Sunday, September 26, 2004; Page A01
Michael Shackelford slides under his 1988 Chevy Cheyenne. Ratchet in hand, he peers into the truck's dark cavern, tapping his boot to Merle Haggard's "Silver Wings" drifting from the garage.
Flat on his back, staring into the cylinders and bearings, Michael fixes his truck like he wishes he could fix himself.
"I wake up and I try so hard to look at a girl," he says. "I tell myself I'm gonna be different. It doesn't work."

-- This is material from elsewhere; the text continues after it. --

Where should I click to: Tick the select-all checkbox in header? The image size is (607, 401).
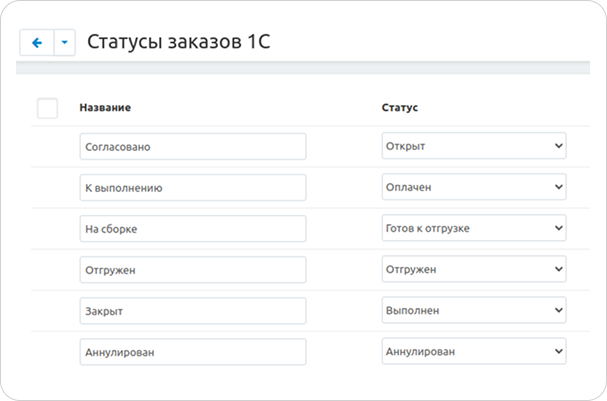coord(47,108)
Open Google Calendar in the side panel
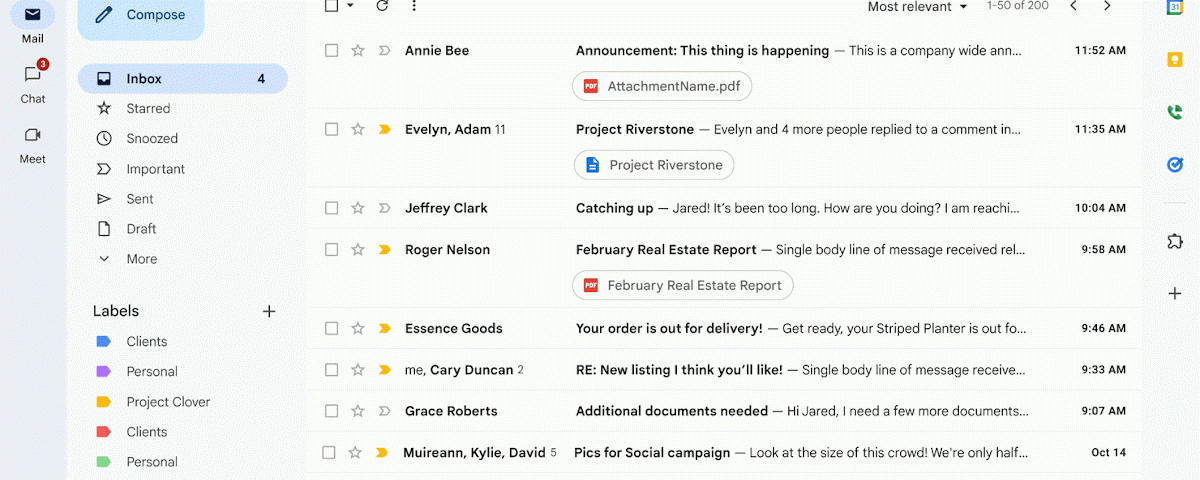Viewport: 1200px width, 480px height. point(1174,7)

Michael is 17 and gay, though his mother still cries and asks, "Are you sure?" He's pretty sure. It's just that he doesn't exactly know how to be gay in rural Oklahoma. He bought some Cher CDs. He tried a body spray from Wal-Mart called Bod. He drove 22 miles to the Barnes & Noble in Tulsa, where the gay books are discreetly kept in the back of the store on a shelf labeled "Sociology."
(snip)
For Michael Shackelford, blond and earnest, the question of salvation is a serious one. But his concerns about eternal life are eclipsed by the here and now of being a gay teenager in the rural town of Sand Springs, west of Tulsa. There are only a handful of openly gay students at Charles Page High, and they are subject to ridicule and vandalism. This year, they also became a convenient outlet for the fury against gay marriage, which is why Michael wanted to keep his sexuality a secret.